Prep time 15 minutes
Cook time 45 minutes
Yield: Serves or Makes 6
Add the vegetable broth, apple juice, Dijon mustard, 1 tablespoon of the butter, salt, pepper, parsley, oregano, thyme, garlic powder, and bay leaf to a boil over high heat. Add the rice to the simmering broth and stir to combine. Reduce heat to low and cover.
After approximately 20-25 minutes, begin checking the rice at regular 5-minute intervals for doneness. The liquid will be mostly absorbed, but this may also vary greatly depending on the type of rice used. To check if your rice is done, simply try it yourself, or smash a grain between your thumb and index finger. The rice should not be mushy- some firmness is good. Once the rice has finished cooking, strain the rice through a fine mesh strainer and (optional)set the broth aside in a separate bowl.
In a separate pot or using the same pot that the rice had been cooked in, heat a large heavy-bottomed pot over medium heat. Add the remaining tablespoon of butter and onion to the skillet. Cook the onion for 3-4 minutes, stirring often. Add the celery, carrots, and sweet potato to the pot and mix well to combine. Sprinkle with a pinch of salt and sauté for 8-10 minutes, stirring frequently. Add apples and continue to cook for an additional 5-6 minutes, or until apples are tender. Finally, add the garlic, stir, and cook for an additional minute.
Reduce heat to medium-low and return the drained rice back to the skillet. Stir in the apple cider vinegar, dried cranberries, and pecans. Mix to combine.

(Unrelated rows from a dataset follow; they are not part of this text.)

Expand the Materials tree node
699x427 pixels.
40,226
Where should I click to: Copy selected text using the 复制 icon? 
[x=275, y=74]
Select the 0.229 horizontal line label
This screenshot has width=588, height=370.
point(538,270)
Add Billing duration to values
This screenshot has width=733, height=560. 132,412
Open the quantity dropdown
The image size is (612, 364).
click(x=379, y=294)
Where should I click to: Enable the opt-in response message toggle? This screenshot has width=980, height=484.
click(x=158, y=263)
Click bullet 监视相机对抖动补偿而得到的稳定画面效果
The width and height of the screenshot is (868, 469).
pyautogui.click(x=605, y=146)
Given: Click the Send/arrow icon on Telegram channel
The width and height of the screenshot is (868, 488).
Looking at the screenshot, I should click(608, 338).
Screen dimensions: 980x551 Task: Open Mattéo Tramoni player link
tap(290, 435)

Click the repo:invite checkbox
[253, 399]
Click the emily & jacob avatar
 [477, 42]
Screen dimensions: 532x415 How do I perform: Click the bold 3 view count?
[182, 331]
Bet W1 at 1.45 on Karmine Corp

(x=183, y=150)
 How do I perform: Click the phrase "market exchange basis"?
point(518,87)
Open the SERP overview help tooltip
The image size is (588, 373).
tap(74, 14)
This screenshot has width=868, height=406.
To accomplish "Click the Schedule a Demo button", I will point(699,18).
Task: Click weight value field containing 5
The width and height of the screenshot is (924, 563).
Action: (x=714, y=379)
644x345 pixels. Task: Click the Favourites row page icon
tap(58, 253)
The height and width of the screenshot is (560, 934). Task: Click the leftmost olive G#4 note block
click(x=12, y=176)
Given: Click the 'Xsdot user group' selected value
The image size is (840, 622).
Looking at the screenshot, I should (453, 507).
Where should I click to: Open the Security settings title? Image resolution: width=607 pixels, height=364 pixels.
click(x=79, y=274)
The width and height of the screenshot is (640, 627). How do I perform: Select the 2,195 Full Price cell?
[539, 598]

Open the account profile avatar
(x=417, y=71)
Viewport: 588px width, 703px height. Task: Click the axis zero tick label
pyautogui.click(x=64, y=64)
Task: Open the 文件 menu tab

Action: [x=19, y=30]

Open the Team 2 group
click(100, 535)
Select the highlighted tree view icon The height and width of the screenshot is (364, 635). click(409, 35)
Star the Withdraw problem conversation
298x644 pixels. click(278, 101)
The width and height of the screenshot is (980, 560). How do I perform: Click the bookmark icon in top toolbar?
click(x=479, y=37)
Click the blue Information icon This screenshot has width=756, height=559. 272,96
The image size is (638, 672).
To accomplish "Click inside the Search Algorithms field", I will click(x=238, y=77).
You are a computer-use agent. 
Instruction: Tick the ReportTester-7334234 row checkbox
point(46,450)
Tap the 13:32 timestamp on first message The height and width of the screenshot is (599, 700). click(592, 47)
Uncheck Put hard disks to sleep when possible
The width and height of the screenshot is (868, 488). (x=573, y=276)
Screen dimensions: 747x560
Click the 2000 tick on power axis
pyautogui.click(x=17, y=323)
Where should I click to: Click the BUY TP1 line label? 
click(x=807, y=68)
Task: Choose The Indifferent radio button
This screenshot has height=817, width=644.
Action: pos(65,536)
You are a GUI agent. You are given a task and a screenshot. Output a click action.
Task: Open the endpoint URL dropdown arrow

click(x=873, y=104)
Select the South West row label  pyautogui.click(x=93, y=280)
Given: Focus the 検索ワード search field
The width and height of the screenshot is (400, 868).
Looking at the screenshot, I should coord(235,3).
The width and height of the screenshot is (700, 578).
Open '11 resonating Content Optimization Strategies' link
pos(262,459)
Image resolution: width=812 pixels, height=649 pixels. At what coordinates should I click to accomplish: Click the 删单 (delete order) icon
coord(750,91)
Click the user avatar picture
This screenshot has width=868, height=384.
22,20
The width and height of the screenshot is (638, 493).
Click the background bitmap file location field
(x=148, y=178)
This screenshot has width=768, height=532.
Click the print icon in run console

Remove rice from heat and add additional seasoning, as needed. Garnish with fresh thyme and rosemary, if desired.
Note: You may also cook this dish in one pot by waiting to cook the vegetables until the rice has finished cooking Simple use the rice pot to sauté the onion, sweet potatoes, and apple.
To make this recipe vegan: swap the butter for a vegan butter alternative and use vegetable broth or water to simmer the rice.
I used Lundberg Wild Rice Blend for this recipe.